**EXERCISE AIM**: Below are the lines to check; count those holding the string "agent" and give only the number.

Stored records:

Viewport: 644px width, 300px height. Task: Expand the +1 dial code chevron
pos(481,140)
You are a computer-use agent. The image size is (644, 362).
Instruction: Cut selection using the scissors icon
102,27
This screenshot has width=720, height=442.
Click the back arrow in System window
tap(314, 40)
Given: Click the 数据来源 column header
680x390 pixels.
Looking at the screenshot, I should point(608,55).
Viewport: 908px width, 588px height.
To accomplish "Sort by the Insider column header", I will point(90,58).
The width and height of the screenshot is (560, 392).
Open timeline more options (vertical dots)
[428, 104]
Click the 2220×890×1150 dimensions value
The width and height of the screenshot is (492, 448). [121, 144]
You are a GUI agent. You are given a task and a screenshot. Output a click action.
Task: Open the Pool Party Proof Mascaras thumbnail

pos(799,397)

==

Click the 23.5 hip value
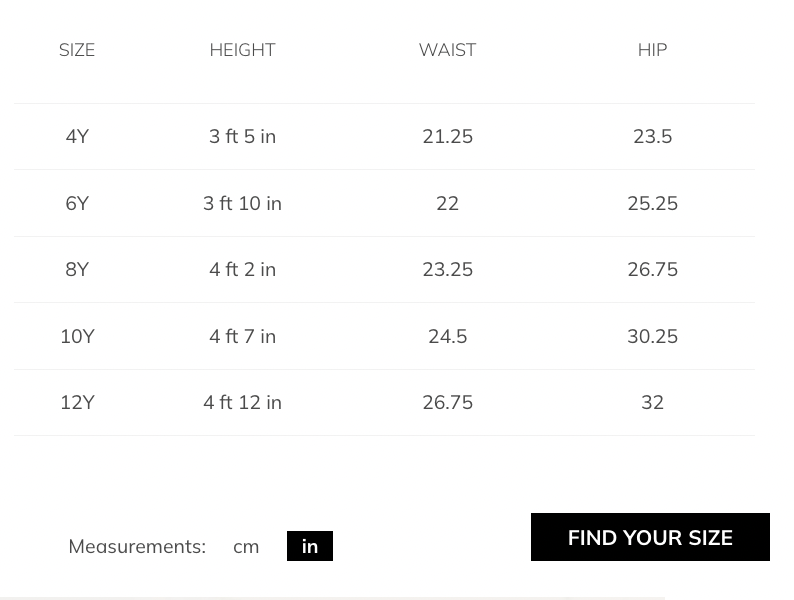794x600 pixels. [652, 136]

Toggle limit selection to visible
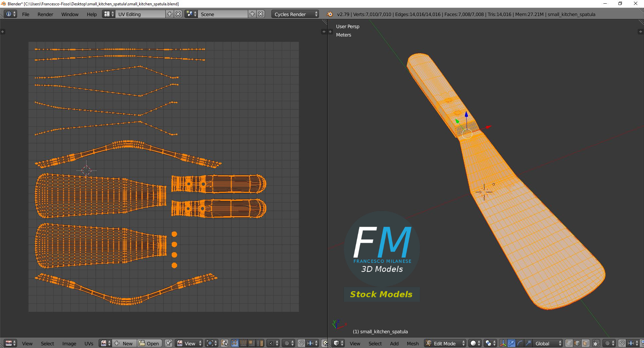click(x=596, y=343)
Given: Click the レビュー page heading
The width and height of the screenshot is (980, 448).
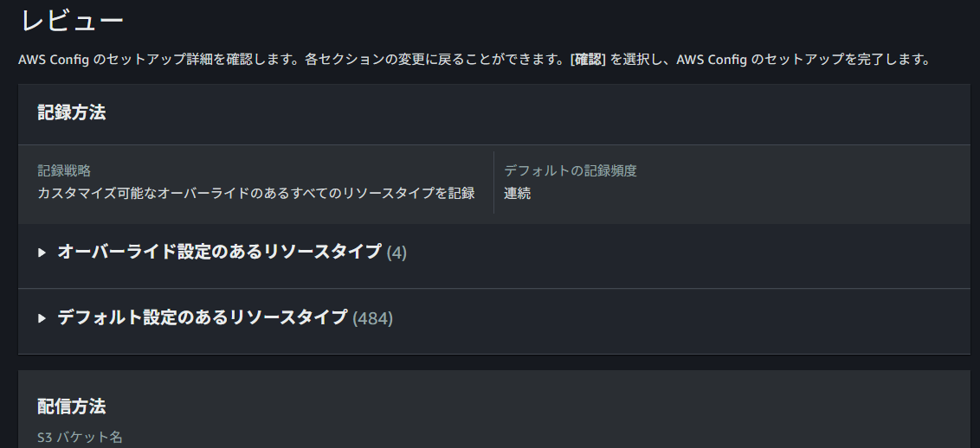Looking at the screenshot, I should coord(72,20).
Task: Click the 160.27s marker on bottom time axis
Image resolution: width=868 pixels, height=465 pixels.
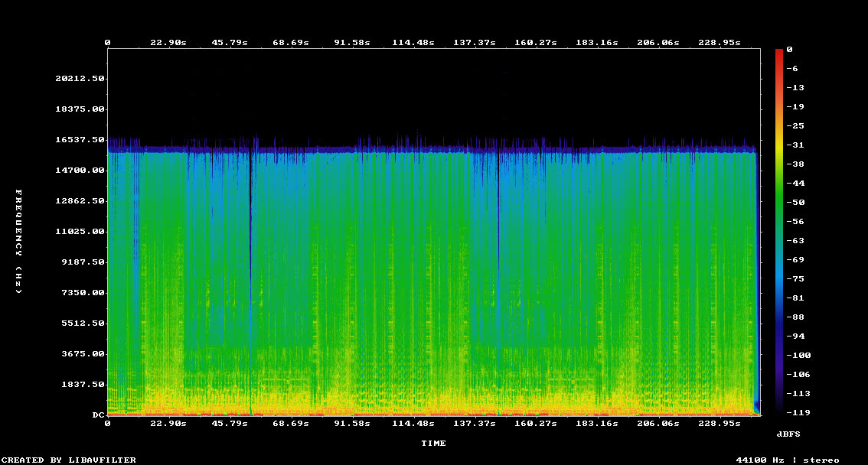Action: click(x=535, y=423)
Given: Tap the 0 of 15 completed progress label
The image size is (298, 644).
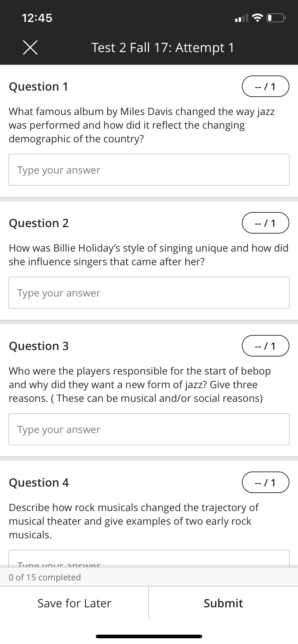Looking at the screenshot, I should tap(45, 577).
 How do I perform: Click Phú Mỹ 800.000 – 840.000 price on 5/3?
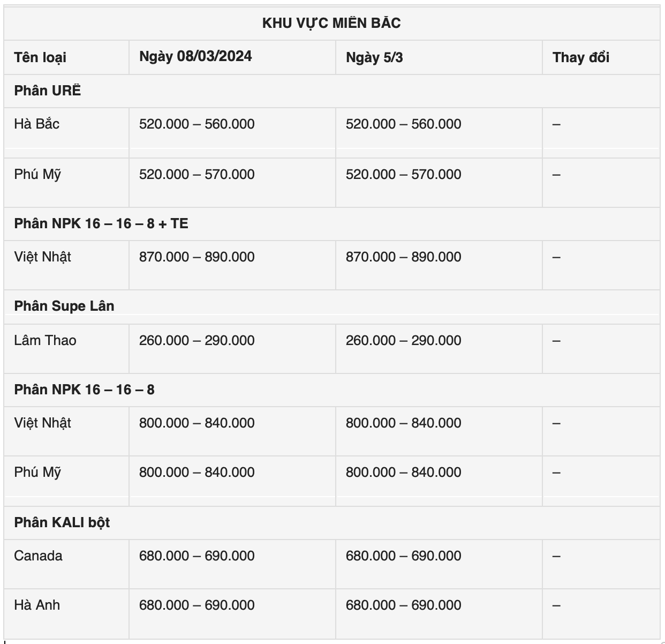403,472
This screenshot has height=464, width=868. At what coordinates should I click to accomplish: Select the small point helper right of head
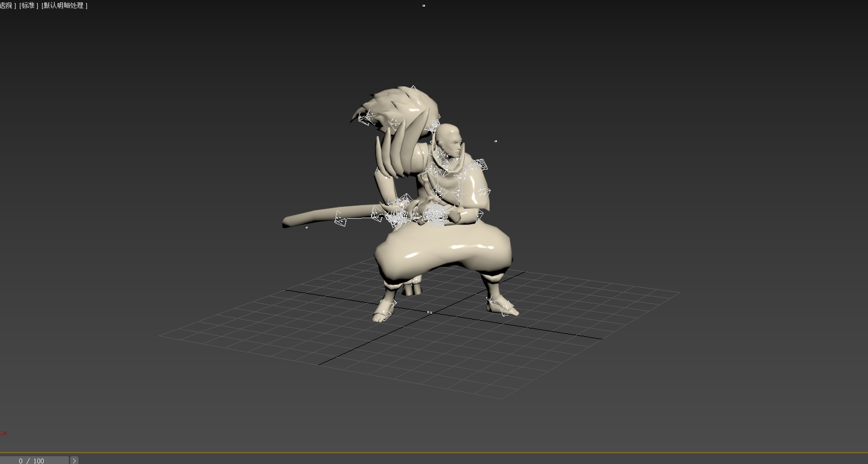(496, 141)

---

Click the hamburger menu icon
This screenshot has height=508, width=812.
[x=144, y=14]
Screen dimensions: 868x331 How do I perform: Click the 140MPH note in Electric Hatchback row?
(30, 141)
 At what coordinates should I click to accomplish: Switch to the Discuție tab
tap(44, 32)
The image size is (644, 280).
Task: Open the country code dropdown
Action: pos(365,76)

**WRITTEN REPLY**: 2